Currently, the removal of heavy metal contaminants from aqueous wastewater is one of the most important environmental issues being researched. Once metal ions enter the environment, their chemical form largely determines their potential toxicity [1]. Besides the existence in aquatic ecosystem may cause harmful effects to organisms living in water and heavy metals also accumulate throughout the food chain and may affect the health of human beings [24].
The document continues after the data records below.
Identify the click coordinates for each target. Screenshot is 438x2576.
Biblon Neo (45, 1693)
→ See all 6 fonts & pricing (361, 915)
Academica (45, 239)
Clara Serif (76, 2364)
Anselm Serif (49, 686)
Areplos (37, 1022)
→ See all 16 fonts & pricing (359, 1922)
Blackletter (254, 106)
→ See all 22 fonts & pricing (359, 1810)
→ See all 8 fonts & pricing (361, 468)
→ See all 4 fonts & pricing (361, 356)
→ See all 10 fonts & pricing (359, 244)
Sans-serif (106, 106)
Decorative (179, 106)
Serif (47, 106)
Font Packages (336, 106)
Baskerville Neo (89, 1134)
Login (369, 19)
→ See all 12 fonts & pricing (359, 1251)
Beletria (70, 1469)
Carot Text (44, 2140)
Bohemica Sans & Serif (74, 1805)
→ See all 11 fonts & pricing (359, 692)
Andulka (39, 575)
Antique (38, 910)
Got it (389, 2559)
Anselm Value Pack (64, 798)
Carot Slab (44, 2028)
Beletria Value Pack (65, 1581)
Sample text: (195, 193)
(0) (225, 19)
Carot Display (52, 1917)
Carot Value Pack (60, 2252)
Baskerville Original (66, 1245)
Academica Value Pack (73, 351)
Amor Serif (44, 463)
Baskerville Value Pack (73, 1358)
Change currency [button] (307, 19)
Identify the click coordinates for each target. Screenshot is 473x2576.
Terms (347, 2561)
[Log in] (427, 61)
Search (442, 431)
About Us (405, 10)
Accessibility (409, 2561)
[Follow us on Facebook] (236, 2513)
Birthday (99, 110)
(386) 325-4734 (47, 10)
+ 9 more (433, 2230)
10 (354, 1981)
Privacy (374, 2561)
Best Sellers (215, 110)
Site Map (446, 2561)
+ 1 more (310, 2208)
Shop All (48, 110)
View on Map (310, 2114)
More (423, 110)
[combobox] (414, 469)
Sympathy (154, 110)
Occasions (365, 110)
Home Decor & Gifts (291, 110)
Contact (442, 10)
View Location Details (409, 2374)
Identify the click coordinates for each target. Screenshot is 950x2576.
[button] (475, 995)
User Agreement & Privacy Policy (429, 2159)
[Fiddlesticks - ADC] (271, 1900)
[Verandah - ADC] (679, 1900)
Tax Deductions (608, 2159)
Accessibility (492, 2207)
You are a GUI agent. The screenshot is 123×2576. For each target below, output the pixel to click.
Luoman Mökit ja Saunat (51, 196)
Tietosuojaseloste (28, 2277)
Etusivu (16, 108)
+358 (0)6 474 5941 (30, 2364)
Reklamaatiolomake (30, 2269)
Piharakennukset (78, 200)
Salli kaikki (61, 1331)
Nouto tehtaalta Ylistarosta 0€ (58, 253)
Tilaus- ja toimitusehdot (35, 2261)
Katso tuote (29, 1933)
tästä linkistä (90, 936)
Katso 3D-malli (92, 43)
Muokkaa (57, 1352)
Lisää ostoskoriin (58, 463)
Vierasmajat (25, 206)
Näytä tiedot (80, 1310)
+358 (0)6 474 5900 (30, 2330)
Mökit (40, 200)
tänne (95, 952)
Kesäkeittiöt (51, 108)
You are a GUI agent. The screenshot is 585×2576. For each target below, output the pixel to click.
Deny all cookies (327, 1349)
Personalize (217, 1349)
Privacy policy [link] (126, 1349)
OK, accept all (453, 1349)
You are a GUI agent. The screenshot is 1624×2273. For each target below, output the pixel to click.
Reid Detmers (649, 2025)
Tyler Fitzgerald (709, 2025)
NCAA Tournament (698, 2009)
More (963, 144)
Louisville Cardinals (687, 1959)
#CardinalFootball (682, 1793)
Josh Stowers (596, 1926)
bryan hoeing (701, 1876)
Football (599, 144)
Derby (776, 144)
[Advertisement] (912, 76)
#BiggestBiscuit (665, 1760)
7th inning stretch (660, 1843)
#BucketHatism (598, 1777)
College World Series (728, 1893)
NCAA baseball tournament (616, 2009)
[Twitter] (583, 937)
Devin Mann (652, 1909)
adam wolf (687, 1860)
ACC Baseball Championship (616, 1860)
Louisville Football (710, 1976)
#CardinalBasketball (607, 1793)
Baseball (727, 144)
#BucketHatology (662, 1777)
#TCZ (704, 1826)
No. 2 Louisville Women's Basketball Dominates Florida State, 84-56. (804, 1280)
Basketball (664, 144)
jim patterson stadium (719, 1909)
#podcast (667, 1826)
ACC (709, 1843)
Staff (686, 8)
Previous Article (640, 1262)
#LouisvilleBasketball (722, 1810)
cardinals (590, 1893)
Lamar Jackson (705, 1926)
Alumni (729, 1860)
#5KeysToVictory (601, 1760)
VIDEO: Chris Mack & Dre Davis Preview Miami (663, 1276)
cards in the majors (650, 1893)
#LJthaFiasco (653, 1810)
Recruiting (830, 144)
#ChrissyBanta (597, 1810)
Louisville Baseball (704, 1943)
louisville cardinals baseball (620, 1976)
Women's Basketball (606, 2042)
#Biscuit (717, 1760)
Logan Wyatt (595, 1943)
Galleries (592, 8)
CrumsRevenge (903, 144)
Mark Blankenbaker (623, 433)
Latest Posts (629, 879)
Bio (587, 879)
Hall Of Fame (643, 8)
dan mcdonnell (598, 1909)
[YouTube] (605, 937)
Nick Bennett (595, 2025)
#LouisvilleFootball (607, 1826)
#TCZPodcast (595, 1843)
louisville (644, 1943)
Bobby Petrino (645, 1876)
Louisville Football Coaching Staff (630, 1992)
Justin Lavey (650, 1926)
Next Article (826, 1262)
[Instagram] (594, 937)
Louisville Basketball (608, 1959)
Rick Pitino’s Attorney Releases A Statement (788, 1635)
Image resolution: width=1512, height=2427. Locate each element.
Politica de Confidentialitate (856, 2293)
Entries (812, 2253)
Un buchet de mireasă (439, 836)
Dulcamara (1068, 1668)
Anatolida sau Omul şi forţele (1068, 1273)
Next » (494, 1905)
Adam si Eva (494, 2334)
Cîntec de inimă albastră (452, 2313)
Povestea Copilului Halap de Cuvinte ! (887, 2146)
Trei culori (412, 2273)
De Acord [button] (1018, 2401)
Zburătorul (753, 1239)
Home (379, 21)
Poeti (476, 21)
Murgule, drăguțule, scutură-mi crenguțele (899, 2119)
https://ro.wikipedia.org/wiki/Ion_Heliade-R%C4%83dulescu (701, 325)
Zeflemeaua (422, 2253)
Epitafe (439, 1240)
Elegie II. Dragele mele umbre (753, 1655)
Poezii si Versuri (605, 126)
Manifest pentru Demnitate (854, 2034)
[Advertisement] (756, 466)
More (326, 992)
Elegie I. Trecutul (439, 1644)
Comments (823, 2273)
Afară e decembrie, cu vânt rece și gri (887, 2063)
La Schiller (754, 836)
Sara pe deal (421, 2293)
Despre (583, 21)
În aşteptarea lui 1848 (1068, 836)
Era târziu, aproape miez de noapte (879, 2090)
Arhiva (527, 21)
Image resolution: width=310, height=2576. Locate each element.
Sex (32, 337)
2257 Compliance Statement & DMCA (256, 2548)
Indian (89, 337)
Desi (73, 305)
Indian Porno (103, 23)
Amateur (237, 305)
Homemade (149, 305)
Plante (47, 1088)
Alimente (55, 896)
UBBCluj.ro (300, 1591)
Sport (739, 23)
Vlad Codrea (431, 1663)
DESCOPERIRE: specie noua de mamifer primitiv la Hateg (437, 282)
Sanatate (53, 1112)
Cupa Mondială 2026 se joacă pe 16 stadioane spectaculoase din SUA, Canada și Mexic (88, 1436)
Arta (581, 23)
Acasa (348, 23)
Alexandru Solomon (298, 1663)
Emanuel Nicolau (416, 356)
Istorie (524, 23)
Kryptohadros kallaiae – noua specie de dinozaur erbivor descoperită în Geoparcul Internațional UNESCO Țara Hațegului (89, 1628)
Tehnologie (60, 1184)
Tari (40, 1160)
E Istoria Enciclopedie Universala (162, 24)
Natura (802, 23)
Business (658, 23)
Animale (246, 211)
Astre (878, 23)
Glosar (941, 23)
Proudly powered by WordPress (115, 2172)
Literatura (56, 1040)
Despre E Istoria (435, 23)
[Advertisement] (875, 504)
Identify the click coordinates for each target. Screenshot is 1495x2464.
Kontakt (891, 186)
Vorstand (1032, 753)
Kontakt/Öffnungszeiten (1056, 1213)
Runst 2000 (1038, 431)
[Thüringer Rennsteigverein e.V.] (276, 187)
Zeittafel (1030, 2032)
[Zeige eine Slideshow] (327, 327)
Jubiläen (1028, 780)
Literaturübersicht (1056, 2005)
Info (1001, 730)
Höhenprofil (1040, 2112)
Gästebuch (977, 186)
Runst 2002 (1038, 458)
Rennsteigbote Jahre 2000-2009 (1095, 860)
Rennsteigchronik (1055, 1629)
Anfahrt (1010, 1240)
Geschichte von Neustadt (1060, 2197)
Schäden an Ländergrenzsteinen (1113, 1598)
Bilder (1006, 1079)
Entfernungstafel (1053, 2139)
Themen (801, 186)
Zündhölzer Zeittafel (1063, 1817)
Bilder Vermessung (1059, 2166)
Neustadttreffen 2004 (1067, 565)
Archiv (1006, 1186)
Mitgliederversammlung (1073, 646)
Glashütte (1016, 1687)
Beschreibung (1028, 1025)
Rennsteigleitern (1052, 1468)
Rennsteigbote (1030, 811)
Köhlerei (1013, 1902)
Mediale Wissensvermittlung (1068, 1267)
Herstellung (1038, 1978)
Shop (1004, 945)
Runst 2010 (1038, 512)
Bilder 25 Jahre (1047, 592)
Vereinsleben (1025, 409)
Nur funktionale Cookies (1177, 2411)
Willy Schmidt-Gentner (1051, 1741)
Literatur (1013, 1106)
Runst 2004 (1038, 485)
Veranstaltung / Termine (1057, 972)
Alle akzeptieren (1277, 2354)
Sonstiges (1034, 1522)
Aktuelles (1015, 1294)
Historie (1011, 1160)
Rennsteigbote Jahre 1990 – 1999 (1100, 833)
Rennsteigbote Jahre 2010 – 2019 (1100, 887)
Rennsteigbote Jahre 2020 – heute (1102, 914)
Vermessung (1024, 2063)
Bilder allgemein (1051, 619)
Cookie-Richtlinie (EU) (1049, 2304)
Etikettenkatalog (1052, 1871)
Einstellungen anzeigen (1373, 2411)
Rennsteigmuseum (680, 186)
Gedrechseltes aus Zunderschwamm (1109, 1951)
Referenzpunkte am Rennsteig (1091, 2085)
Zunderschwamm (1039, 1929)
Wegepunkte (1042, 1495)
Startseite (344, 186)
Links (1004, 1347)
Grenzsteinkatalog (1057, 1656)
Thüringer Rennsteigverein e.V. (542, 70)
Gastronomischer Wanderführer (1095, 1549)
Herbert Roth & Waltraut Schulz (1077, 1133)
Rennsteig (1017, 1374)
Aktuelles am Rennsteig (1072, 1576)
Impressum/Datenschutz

Iron and manganese are found in groundwater and present in the form of Fe(II) and Mn(II) ions [5]. Fe(II) and Mn(II) often occur together in groundwater, but the concentration of manganese is found to be usually much lower than the concentration of iron [6]. Water percolating through soil and rock can dissolve minerals containing iron and manganese and hold them in solution [7]. Polluted water may cause taste, odor, color, or turbidity problems. Iron and manganese present in groundwater will cause a severe colour condition. When exposed to air, iron and manganese present in the water body become indissoluble and leave the water with brown-red colour. The problems caused by iron and manganese are not only aesthetic problems, but also indirect health concerns and economic problems [8]. Iron and manganese are apparent in drinking water supplies, especially iron. There are secondary standards set to constrain the emissions of iron and manganese ions. The secondary standard maximum contaminant levels (MCLs) for iron and manganese are 0.3 mg/L and 0.1 mg/L, respectively [9]. Therefore, it becomes necessary to remove these heavy metals from wastewaters by an appropriate treatment technology before releasing them into the environment [10].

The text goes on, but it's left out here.